Its always the same these days... im wondering, nothings catching my attention any more and im listening to the same handfull of songs over and over again.
i cant get a person of my mind, and to be frank, i'd rather not. why? couse its all thats keeping my head about the insanity thats in my life. they killed the lonelness in me, yet now its back.
bah, i dhouldnt go on like thbis about one person that i really did love, but fucked up my chance with her.
my body hurts too and i need to go to the docs. i had a blood nose today for no reson at all. the last time i had that was when i was about 6 and my hands wher cover in blood from it.
then again, this is the end of a transtion with Saturn moving into a new star sign. been the hardest two years of my life. three years i think. im not sure. lots of things are happening and im scared. i keep having the same dream as well, what little that i can recall of it - blood, lots of blood and thers panic and screaming and faer as well. it scares me and twice now, ive woken up in a cold sweat.
in other news, ive found my art soul again and im doing likes of drawings, posting some up on DA, some not. im not sure if im going to go back to Y!Gallery at all. i think that i will, eventually, but not right now.
not when nothing feels right. nothing feels right and im always in pain now. Mori says that i NEED to go to the docs, but i have no money.

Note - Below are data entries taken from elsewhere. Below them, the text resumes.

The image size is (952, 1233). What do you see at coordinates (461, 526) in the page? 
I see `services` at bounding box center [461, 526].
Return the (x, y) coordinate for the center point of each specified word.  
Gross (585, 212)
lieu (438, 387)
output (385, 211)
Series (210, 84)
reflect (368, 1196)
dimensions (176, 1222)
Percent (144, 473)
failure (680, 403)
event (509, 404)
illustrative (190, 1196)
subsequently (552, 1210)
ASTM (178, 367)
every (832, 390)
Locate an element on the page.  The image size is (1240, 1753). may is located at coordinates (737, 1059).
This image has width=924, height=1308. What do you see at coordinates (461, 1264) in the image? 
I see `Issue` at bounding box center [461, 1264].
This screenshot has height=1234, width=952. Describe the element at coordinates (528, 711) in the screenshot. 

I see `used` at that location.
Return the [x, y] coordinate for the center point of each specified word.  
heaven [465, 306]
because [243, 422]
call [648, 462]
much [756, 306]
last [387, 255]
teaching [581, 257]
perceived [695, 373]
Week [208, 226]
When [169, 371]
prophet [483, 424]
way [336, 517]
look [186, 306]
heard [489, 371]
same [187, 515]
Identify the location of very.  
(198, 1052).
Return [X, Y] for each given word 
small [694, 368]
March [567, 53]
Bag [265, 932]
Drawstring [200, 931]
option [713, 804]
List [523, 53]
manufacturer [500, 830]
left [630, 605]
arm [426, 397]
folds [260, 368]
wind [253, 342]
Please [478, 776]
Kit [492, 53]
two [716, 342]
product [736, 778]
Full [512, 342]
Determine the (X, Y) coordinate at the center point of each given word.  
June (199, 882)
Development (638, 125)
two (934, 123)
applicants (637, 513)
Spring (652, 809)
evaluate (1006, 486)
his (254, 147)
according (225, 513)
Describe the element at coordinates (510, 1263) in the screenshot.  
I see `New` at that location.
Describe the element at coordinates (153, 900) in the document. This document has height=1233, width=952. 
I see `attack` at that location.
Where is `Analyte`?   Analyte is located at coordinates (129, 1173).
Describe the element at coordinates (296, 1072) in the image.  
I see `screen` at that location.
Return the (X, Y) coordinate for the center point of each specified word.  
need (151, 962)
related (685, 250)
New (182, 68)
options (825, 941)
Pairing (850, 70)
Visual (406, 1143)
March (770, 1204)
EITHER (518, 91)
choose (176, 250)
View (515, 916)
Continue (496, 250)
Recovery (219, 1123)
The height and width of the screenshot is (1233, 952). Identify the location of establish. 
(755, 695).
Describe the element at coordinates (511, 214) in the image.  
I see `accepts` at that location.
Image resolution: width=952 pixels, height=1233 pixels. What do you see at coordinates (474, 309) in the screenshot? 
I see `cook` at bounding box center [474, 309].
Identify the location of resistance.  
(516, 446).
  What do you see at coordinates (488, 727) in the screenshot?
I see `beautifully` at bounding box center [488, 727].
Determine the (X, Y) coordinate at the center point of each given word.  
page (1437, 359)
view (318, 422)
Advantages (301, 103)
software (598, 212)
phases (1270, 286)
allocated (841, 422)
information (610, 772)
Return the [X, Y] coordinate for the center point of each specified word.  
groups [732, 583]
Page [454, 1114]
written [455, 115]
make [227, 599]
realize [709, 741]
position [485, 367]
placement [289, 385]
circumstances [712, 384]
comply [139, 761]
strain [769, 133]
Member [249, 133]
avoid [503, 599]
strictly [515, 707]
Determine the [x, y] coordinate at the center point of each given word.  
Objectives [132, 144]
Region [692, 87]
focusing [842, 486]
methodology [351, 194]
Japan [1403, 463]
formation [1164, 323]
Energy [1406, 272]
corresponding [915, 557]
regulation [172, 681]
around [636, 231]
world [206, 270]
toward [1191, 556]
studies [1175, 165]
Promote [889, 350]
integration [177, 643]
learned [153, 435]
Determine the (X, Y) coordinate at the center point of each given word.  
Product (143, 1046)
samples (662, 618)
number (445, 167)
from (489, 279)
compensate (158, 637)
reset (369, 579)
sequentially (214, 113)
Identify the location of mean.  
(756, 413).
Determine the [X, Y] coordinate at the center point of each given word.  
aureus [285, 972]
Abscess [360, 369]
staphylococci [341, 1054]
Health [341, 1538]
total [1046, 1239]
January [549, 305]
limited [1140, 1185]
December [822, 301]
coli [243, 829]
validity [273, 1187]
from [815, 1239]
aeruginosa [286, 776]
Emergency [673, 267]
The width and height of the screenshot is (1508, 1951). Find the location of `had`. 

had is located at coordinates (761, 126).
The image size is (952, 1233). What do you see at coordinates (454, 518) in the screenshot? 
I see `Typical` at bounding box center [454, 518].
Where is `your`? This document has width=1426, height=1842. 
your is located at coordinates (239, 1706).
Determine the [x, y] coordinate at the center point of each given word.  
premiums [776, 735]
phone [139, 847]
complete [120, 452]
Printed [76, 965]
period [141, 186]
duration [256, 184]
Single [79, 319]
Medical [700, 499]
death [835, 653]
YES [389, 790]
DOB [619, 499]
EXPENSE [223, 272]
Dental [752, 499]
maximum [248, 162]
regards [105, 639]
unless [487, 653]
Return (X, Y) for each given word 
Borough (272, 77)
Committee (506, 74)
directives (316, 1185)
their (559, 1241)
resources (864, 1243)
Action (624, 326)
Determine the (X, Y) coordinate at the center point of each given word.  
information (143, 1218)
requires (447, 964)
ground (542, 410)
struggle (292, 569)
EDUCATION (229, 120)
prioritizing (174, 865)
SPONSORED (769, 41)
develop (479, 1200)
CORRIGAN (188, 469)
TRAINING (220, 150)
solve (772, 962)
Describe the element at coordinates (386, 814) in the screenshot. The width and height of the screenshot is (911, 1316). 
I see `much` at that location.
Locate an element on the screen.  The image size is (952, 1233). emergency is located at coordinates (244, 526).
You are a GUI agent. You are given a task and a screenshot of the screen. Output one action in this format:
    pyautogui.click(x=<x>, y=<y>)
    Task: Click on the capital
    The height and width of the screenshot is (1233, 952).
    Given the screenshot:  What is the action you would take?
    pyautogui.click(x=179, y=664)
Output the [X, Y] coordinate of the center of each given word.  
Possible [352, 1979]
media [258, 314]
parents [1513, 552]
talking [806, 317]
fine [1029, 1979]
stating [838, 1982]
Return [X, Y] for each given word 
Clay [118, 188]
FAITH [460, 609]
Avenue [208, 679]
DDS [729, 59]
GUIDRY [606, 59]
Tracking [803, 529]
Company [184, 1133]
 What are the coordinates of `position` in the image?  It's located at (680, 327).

*sigh* and i'm turning 20 in less than a week. im not going to be a teen any more and thats scaruing me. ive leaving some part of my lif and im scared that ill fuck up the next stage in my life.
* sigh* oh well, ill mange to get throw, i always do. i might have a weeakraor and bite, but i have VERY big will to shine. a will to get wher i want to be going to.
and no, im not posting an art or stuff up on this thing again,. this going to be a jurnal from now on. its my space out here, wher i speak my mind. i really, really dont care if you like me at all. if you dont like me, then doing to read my LJ.